# Given passage start

German Silver. Good white colour. It is a hard, springy material to work in.

Nickel. Greyish-white colour. It spins well. Has a strong magnetic property.

Aluminium. Good for raising and spinning.

Pewter and Tin. Very soft and easy to work, but both now very expensive.

inch bore is better, for unless you get a good supply of gas you may have difficulties in getting the work hot enough. Get a good-sized blowpipe also. Fletcher’s No. 5 bellows are large enough for most purposes. The lathe is mentioned in Chapter XII. It need not be back-geared. A slide rest, a drill chuck, and a face-plate with dogs make it an extremely handy tool for the many odd jobs which turn up in the course of the work. A number of wooden chucks should be provided. A surface plate is a rather expensive tool, but it is useful in trueing up work which has to stand or fit accurately. A good piece of plate glass will make an excellent substitute, however. The grindstone should be mounted with motor and drip can. A large, smooth slab of stone is useful for grinding smooth the rims of bowls and other vessels after they have been filed as truly as possible. The kind of stone does not seem to matter much. A smooth York paving stone answers very well. The drawbench is described in Chapter XV. The polishing lathe now in general use has an electric drive and is sturdily built (Fig. 1). The mandrel is screwed to take various mops, brushes and other grinding or polishing appliances. The materials for polishing are applied to them with a stick or brush.

To some extent the motor-driven carborundum wheel has ousted the old grindstone, which despite its dirty habits had many good features. Nevertheless, the carborundum wheel calls for more skill although it gives a saving in time. In the case of this type of work the older methods still remain in use, particularly in the case of lathe chucks, where the modern appliances are not so good as the earlier and cruder wooden homemade devices.

The jewellers’ bench is described in Chapter VI. A list of the special tools required for each branch of the work will be found in the chapters devoted to it.

CHAPTER II

SOLDERING

Definition of soldering. Influence of high temperatures. Unsoldering a joint. Hard and soft solders. Gold and its alloys. Solders for gold. Ancient solders. Rediscovery of the ancient methods. Silver and its alloys. Silver solders. Solders for copper and brass. Preparing and casting solders.

SOLDERING IS THE art of joining together separate pieces of metal by running between them a molten metal or alloy which will closely adhere to and even penetrate their surfaces, and, when cooled, will bind them together. The metal or alloy used for this purpose is known as solder. It must have a lower melting point—require less heat to melt it—than the metal of which the work is composed, so that a temperature high enough to melt the solder will leave the work uninjured. But the melting point of the solder should approach as nearly as may be conveniently possible to that of the work, for a more perfect and a stronger joint is thus produced.

# Given passage end

Job 1 |
In the metalworking passage, what makes an excellent substitute for a surface plate?
Job 2 |
Reproduce the metalworking passage word for word, everything from "German Silver. Good" down to "raising and spinning.".
Rely only on the metalworking passage above.

# Extracted entries start

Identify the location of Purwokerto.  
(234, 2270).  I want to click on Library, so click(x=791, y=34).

# Extracted entries end
# Extracted entries start

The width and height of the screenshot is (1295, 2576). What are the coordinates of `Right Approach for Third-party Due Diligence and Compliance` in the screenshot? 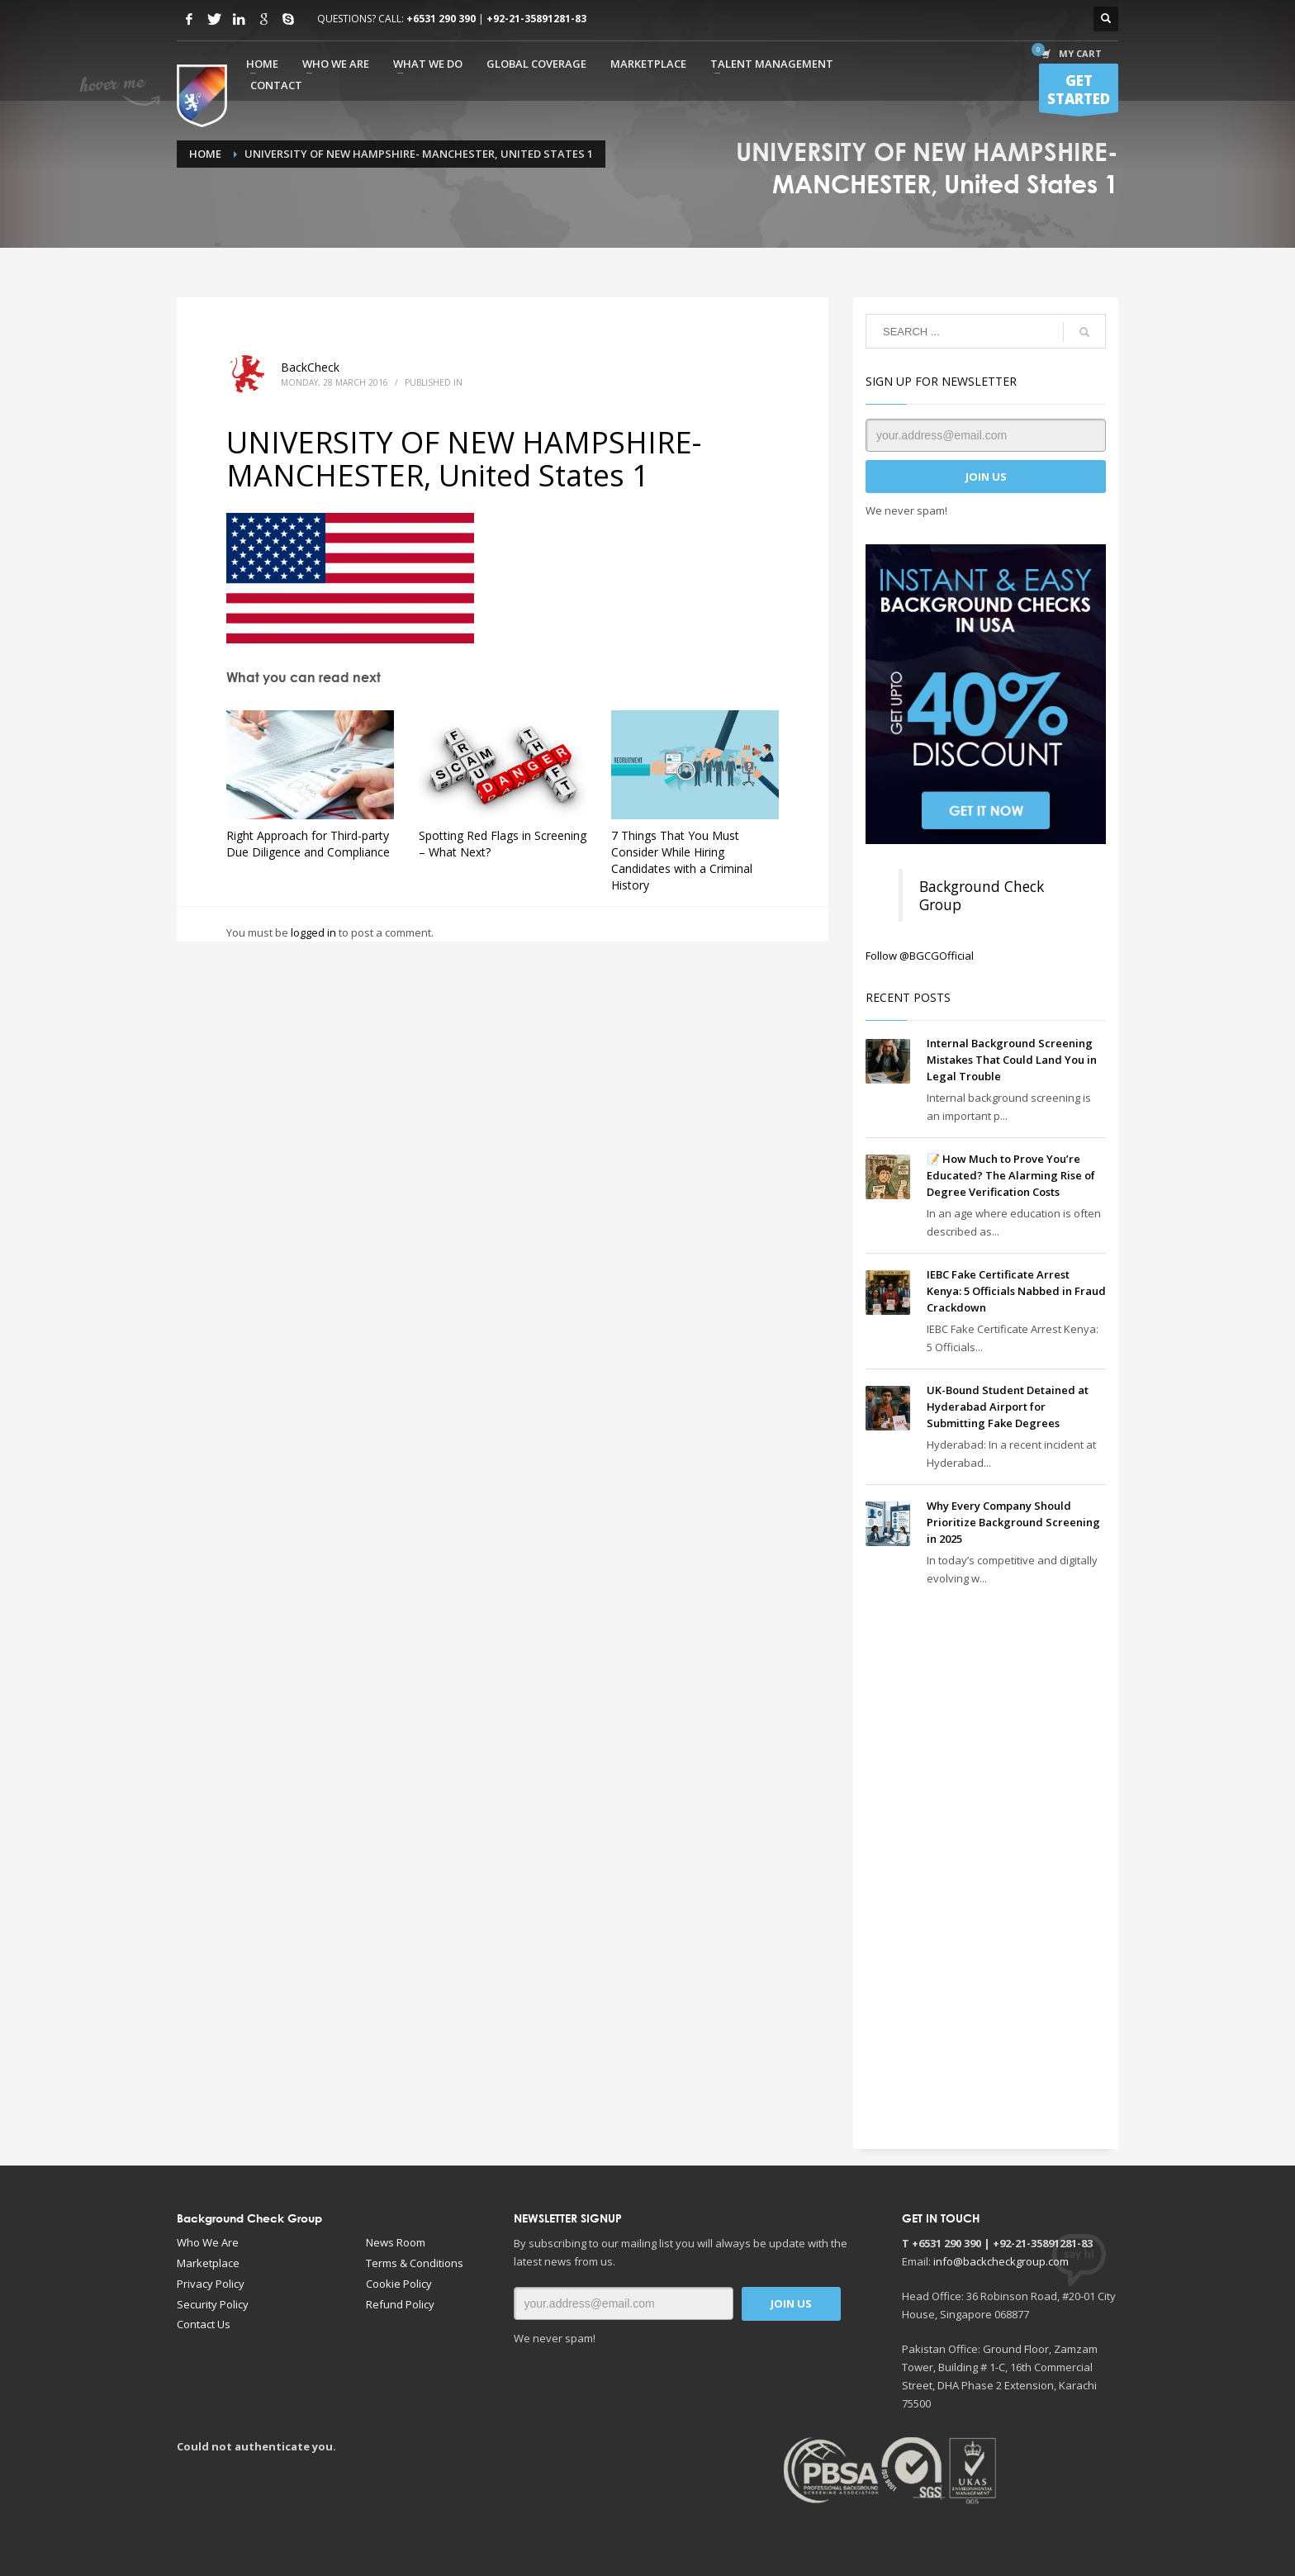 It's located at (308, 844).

# Extracted entries end

Reply 1 |
A good piece of plate glass.

Reply 2 |
German Silver. Good white colour. It is a hard, springy material to work in.

Nickel. Greyish-white colour. It spins well. Has a strong magnetic property.

Aluminium. Good for raising and spinning.